**Work to complete**
Go through the data that follows and restate each line exactly as it reads.

**Entries shown**
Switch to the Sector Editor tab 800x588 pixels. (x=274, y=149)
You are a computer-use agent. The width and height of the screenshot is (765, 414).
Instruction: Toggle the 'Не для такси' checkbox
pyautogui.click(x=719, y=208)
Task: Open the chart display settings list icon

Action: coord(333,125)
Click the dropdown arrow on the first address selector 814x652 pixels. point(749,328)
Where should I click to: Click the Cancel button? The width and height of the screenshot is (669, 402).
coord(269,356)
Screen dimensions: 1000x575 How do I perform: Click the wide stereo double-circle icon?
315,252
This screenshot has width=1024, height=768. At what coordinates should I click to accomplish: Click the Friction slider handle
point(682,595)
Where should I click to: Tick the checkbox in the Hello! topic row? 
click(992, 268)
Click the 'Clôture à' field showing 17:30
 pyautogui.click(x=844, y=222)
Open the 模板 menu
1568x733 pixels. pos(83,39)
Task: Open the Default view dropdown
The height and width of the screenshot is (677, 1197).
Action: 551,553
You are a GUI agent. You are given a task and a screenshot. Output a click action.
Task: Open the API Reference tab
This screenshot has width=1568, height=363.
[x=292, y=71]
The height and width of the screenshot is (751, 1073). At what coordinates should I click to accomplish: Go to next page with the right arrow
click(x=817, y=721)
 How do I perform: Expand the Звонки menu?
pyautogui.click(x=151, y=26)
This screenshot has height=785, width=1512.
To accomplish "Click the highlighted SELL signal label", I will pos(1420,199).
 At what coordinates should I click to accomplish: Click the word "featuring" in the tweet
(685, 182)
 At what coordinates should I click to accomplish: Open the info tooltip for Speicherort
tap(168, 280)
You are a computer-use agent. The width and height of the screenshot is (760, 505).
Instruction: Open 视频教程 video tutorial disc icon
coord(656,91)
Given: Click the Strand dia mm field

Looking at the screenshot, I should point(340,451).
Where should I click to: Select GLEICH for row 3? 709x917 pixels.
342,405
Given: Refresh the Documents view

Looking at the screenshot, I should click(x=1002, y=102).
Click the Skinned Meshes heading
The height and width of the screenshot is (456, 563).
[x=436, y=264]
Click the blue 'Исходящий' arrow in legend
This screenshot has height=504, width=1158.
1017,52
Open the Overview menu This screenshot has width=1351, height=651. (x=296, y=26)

**Output of the task**
Switch to the Sector Editor tab 800x588 pixels. (x=274, y=149)
You are a computer-use agent. The width and height of the screenshot is (765, 414).
Instruction: Toggle the 'Не для такси' checkbox
pyautogui.click(x=719, y=208)
Task: Open the chart display settings list icon

Action: coord(333,125)
Click the dropdown arrow on the first address selector 814x652 pixels. point(749,328)
Where should I click to: Click the Cancel button? The width and height of the screenshot is (669, 402).
coord(269,356)
Screen dimensions: 1000x575 How do I perform: Click the wide stereo double-circle icon?
315,252
This screenshot has width=1024, height=768. At what coordinates should I click to accomplish: Click the Friction slider handle
point(682,595)
Where should I click to: Tick the checkbox in the Hello! topic row? 
click(992, 268)
Click the 'Clôture à' field showing 17:30
 pyautogui.click(x=844, y=222)
Open the 模板 menu
1568x733 pixels. pos(83,39)
Task: Open the Default view dropdown
The height and width of the screenshot is (677, 1197).
Action: 551,553
You are a GUI agent. You are given a task and a screenshot. Output a click action.
Task: Open the API Reference tab
This screenshot has width=1568, height=363.
[x=292, y=71]
The height and width of the screenshot is (751, 1073). At what coordinates should I click to accomplish: Go to next page with the right arrow
click(x=817, y=721)
 How do I perform: Expand the Звонки menu?
pyautogui.click(x=151, y=26)
This screenshot has height=785, width=1512.
To accomplish "Click the highlighted SELL signal label", I will pos(1420,199).
 At what coordinates should I click to accomplish: Click the word "featuring" in the tweet
(685, 182)
 At what coordinates should I click to accomplish: Open the info tooltip for Speicherort
tap(168, 280)
You are a computer-use agent. The width and height of the screenshot is (760, 505).
Instruction: Open 视频教程 video tutorial disc icon
coord(656,91)
Given: Click the Strand dia mm field

Looking at the screenshot, I should point(340,451).
Where should I click to: Select GLEICH for row 3? 709x917 pixels.
342,405
Given: Refresh the Documents view

Looking at the screenshot, I should click(x=1002, y=102).
Click the Skinned Meshes heading
The height and width of the screenshot is (456, 563).
[x=436, y=264]
Click the blue 'Исходящий' arrow in legend
This screenshot has height=504, width=1158.
1017,52
Open the Overview menu This screenshot has width=1351, height=651. (x=296, y=26)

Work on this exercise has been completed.